After studying several types of UHPCs, the following conclusions can be made:

• UHPC can be considered a material, usually with several types of small size fibers in the mix. All of the components are densely packed, and contain relatively large amounts of anhydrous cement particles due to the low water/binder ratios, which are below 0.35.
• UHPCs have porosities lower than 5% by volume, in the range of 0.01 μm.
• Not all UHPCs possess the same durability. Those tested here presented an air permeability coefficient about 50 times lower in RPC200 than in C80, and the effective chloride coefficient was about 30 times lower. In addition, the carbonation depth in RPC200 after two years of natural exposure was almost nil. Regarding the corrosion parameters, similar results were found, i.e., the corrosion rate was much lower (25 times) in RPC200 than in C80. Furthermore, its resistivity was about half of the value found in C80.
• It was shown that by optimizing the procedure to reinforce the matrix with fibers, it is possible to achieve an adequate tensile performance to manufacture structural members without reinforcement.

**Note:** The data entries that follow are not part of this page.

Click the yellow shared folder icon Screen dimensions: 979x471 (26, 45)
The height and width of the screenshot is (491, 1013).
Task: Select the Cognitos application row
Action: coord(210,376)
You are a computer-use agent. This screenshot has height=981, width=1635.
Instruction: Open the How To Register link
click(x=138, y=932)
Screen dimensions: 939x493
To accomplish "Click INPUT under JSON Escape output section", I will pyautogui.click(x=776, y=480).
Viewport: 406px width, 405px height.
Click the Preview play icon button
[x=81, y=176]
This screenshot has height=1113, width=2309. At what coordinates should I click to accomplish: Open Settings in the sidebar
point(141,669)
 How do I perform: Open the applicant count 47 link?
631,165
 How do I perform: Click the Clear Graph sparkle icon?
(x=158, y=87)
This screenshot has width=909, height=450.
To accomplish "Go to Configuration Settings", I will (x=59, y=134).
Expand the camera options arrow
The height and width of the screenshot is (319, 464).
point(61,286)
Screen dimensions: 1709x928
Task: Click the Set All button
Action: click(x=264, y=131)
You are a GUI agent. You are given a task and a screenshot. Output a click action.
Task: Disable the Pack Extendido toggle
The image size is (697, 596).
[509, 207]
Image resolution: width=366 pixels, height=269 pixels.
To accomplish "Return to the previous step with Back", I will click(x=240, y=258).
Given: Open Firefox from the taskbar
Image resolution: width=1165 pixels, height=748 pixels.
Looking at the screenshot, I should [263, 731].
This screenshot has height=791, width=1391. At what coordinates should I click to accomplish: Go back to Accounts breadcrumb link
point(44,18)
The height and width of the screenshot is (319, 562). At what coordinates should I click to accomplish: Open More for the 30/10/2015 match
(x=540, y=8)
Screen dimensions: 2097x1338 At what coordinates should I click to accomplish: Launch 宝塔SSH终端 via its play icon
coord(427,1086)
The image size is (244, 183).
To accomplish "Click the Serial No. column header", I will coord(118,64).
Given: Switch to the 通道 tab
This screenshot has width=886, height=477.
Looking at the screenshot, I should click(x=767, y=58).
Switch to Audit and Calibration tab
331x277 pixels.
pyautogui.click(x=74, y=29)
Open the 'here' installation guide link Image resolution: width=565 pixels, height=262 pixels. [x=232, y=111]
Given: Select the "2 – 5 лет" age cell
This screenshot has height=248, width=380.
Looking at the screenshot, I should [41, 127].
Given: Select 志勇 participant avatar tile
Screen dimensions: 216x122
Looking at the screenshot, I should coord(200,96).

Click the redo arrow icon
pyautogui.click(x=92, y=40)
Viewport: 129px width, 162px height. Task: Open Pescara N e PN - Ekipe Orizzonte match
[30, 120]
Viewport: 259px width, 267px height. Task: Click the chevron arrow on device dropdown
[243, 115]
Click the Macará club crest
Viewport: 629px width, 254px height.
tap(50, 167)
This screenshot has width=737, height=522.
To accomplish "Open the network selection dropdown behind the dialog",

This leads to UHPFRC.
• This material has high potential of application, in terms of sustainability, but also when considering the lifecycle cost analysis. Although the initial price is higher than other concretes, its greater durability makes its application cost-effective for special structures.

One drawback with the reactive powder concrete is the absence of a robust standardization system and regulatory framework.